In this article, besides the current tourism potential of Kyrgyzstan, the factors that may affect the tourism potential of Kyrgyzstan were discussed. Kyrgyzstan is a unique country that can offer quite different alternatives for tourism with its unique nature, lakes, mountains, history, and rich culture. Despite having so many alternatives, today, Kyrgyzstan cannot use this unique wealth as it should. This article tried to deal with matters that can increase the tourism potential of Kyrgyzstan. In addition, the contribution of ethical rules to the tourism potential of Kyrgyzstan was discussed. A detailed literature review was carried out on the tourism industry and tourism potential of Kyrgyzstan.
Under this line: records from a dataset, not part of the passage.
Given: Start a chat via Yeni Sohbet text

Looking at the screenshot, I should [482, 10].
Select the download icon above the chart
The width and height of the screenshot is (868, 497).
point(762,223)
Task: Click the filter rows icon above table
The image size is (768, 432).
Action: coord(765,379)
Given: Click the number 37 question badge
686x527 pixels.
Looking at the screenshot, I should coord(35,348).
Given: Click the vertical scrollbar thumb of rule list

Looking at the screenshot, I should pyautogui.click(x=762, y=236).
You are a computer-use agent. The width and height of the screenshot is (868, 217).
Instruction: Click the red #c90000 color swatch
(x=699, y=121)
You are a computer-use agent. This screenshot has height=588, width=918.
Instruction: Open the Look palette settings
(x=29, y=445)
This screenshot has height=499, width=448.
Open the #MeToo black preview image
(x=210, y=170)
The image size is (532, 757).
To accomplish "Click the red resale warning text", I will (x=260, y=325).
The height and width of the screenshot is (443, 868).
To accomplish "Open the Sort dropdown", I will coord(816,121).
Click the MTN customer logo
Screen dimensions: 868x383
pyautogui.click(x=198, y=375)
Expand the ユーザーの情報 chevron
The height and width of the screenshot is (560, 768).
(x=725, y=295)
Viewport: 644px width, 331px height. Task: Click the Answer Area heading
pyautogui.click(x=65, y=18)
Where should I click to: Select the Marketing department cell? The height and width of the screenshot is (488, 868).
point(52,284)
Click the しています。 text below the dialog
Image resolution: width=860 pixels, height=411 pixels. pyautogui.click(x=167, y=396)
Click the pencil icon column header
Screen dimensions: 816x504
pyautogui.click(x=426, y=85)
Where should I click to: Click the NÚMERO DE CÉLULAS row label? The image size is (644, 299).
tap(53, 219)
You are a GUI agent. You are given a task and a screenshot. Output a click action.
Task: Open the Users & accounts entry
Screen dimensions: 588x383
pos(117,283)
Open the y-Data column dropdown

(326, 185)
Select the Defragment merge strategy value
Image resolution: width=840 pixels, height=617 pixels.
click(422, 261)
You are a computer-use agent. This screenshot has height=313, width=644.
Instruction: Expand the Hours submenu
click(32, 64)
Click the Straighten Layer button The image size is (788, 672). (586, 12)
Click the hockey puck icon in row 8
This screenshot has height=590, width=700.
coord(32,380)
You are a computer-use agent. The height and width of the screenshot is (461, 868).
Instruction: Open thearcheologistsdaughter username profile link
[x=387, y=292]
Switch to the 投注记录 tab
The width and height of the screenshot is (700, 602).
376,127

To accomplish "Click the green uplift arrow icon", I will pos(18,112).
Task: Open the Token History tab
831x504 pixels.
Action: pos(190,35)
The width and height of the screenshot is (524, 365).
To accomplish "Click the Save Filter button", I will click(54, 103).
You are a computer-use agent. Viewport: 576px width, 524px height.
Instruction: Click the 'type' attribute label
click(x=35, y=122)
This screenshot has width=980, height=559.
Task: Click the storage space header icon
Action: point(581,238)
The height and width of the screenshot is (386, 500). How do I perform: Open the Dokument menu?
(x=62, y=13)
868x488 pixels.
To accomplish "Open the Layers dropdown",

After the literature review, a survey was conducted with the businesses and employees of touristic businesses in the Issyk Kul region of Kyrgyzstan in order to determine the factors that might improve the tourism potential and the effect of ethical rules on the tourism of Kyrgyzstan. 100 people participated in the survey. According to the results of the survey, the participants of the survey think that the culture, touristic richness, and unique nature of Kyrgyzstan are not promoted effectively. Participants think that Kyrgyzstan's tourism capacity will increase with the effective implementation of ethical rules as well as the effective promotion of Kyrgyzstan's cultural and natural wealth. According to the results of the survey, participants think that the tourism sector in Kyrgyzstan will develop rapidly if the ethical rules are followed as much as possible from the first moment that the tourists who come to the country set foot in the country. Participants predict that ethical rules have a tremendous impact on Kyrgyzstan tourism. It has been revealed that there is no systematic approach to ethical rules.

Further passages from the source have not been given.